Laporan yang dikeluarkan oleh sebuah Badan PBB (UNISDR) berdasarkan data dari Centre for Research on the Epidemiology of Disasters (CRED) per 24 Januari 2019 di Jenewa menampilkan bahwa Indonesia merupakan negara dengan jumlah korban jiwa akibat bencana alam tertinggi di sepajang 2018.Â
Dari total 10.373 korban jiwa bencana alam di seluruh dunia, 4.535 orang terdapat di Indonesia. Angka ini lebih dari dua kali lipat dari runner-up, India, yang menderita korban 1.388 jiwa.

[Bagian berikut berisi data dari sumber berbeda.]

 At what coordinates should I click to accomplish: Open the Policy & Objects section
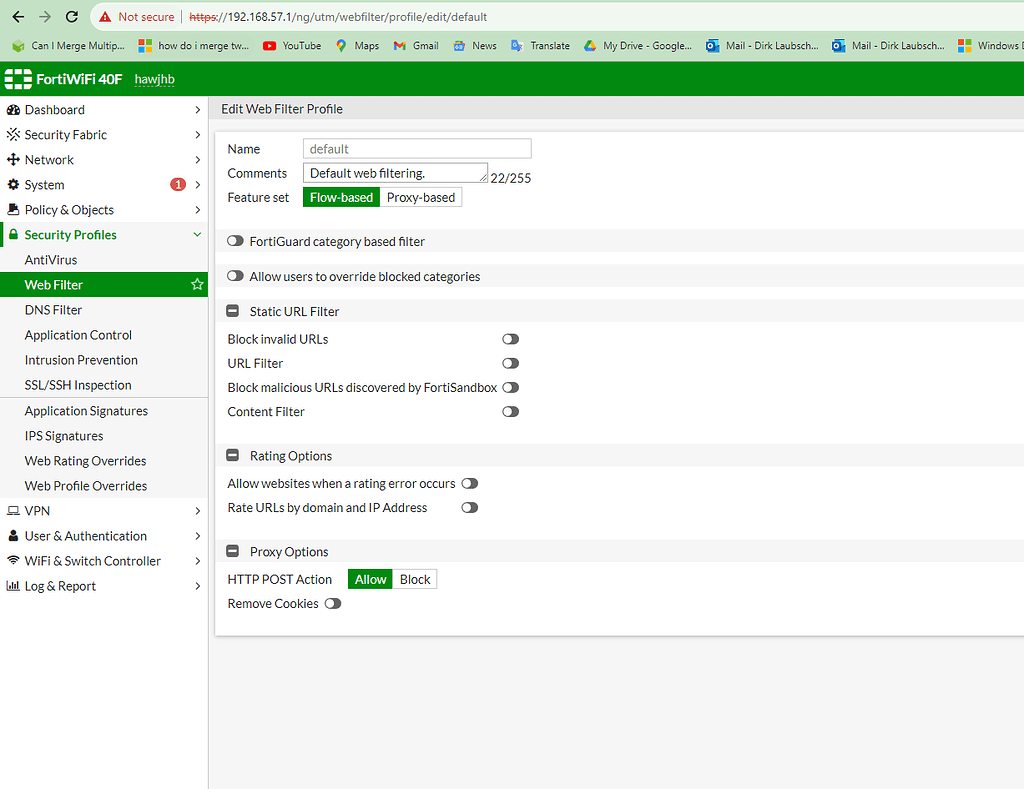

Hal ini seharusnya menjadi peringatan bagi masyarakat dan pemerintah di daerah lain akan pentingnya kesiagaan mengantisipasi bencana, seiring naiknya peringkat Indonesia dalam kategori "countries most prone to earthquake". Selain tindakan-tindakan mitigasi bencana secara kuratif, juga perlu dipikirkan usaha mitigasi pra-kuratif. Mempersiapkan generasi penyintas bencana adalah sebuah usaha yang masuk akal.
Membangun Generasi Penyintas Bencana
Untuk membangun sebuah generasi diperlukan usaha-usaha pedagogis yang rutin dan sistematis. Usaha seperti ini sebenarnya bukan hal yang asing di negeri ini. Kita telah lama berutang kepada gerakan Pramuka yang lestari di sekolah-sekolah negeri.Â
Namun, saat ini tidak dipungkiri, selain dari program-program jambore yang diadakan, organisasi kepanduan ini seolah-olah mati suri. Padahal, jika diberdayakan dengan optimal, setiap strata di dalamnya, dari siaga hingga pandega dapat menjadi pelopor penyintas bencana.
Sekolah adalah tempat persemaian terbaik bagi generasi penyintas bencana. Sekolah dapat memulai dengan membagikan lembar panduan keadaan darurat bencana kepada setiap peserta didik. Sekali sebulan guru juga dapat mendemonstrasikan tips panduan keselamatan di awal jam belajar. Dan, di waktu-waktu tertentu diadakan simulasi darurat bencana guna mengasah insting dan keahlian menyintas siswa.
Dukungan pemerintah dapat direalisasikan melalui kebijakan-kebijakan publik pro-mitigasi, dengan berkaca kepada sesama negara yang rentan terhadap gempa bumi, Jepang, misalnya. Dalam periode prime-time, siaran televisi menayangkan panduan singkat cara bertahan di kala bencana.Â
Penduduk mendapat tips audio-visual tentang posisi berlindung di kala gempa dan tsunami, cara mengapung di kala banjir, atau bertahan hidup dengan persediaan nutrisi yang minim.
Tempat-tempat perlindungan (shelter) sedapatnya dibangun di lokasi-lokasi yang terlindung dan mudah diakses masyarakat. Namun, mempertimbangkan tingkat korupsi, kerentanan fasilitas umum di negeri ini, opsi ini tidak efektif untuk diimplementasikan dalam waktu dekat. Memodifikasi fasilitas balai desa, dan rumah-rumah ibadah, menjadi Balai Sigap Bencana adalah alternatif yang layak dicoba.
Membangun selalu lebih sulit dan mahal daripada menghancurkan. Meskipun demikian, hasilnya sepadan dengan usahanya. Kehilangan sebuah generasi (karena tidak berdaya sintas) jauh lebih mahal daripada usaha dan biaya untuk membangun sebuah generasi.